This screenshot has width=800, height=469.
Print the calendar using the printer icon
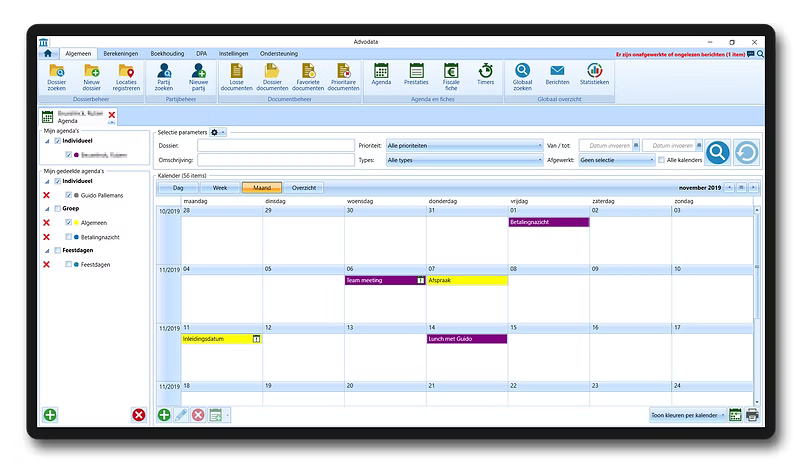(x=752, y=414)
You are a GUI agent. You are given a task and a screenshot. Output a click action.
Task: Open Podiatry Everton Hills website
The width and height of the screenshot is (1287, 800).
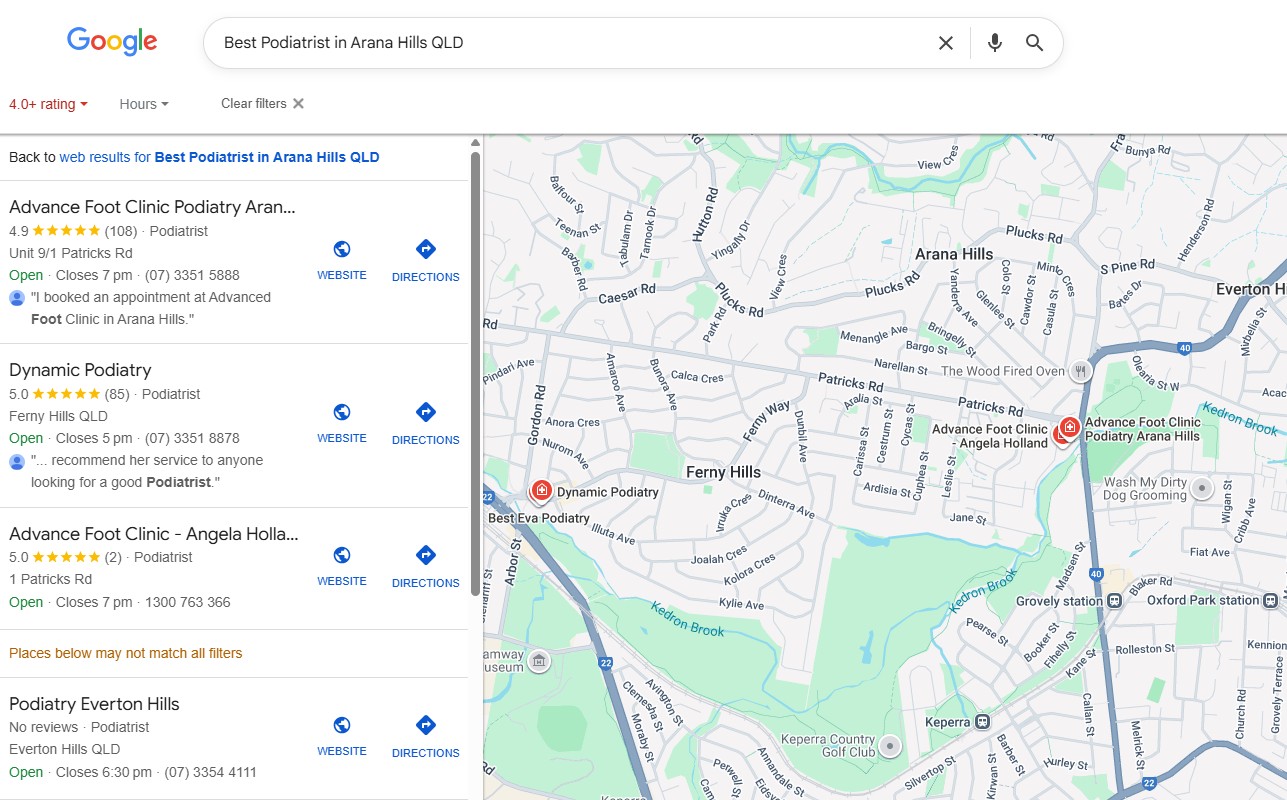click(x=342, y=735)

==

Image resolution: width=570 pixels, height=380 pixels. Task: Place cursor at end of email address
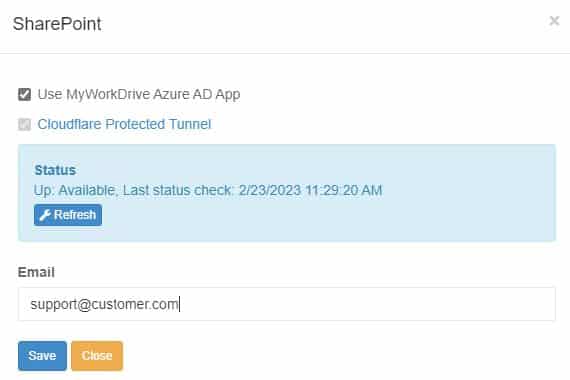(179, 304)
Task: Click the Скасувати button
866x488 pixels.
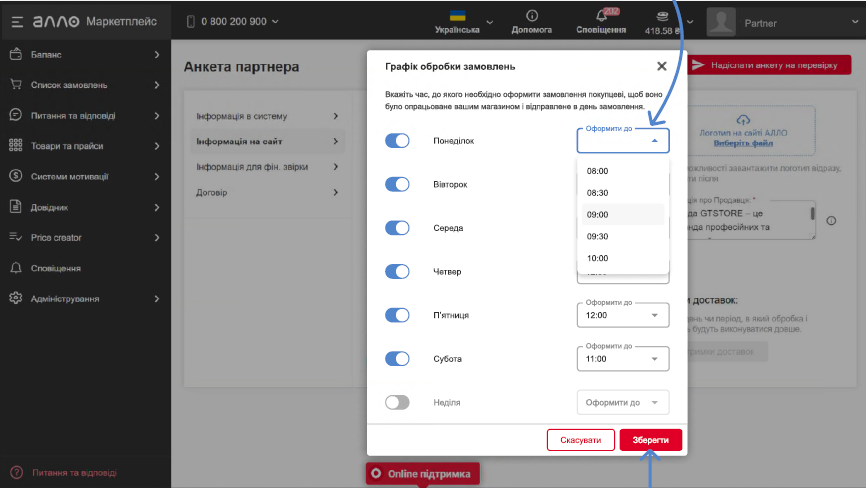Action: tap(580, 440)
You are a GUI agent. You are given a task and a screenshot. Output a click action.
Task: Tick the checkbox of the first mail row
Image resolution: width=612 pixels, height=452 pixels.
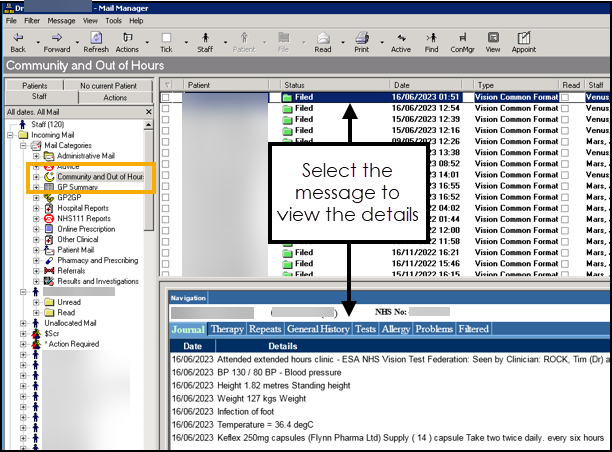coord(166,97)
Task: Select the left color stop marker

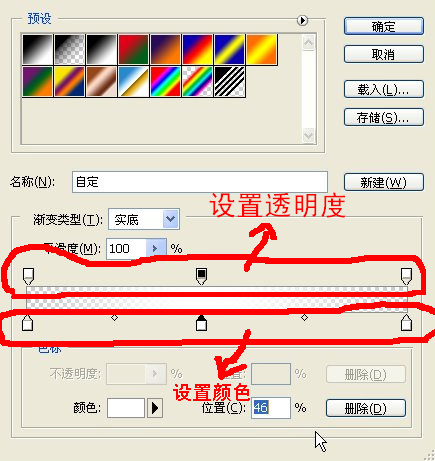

What you will do -
Exactly the lines above, from the one containing "Task: Tick the checkbox of the first mail row" down to the one containing "Task: Select the left color stop marker", are to be repeated, including both ends. Pictures are not part of the copy.

Response area -
Task: Tick the checkbox of the first mail row
Image resolution: width=612 pixels, height=452 pixels.
coord(166,97)
Task: Select the left color stop marker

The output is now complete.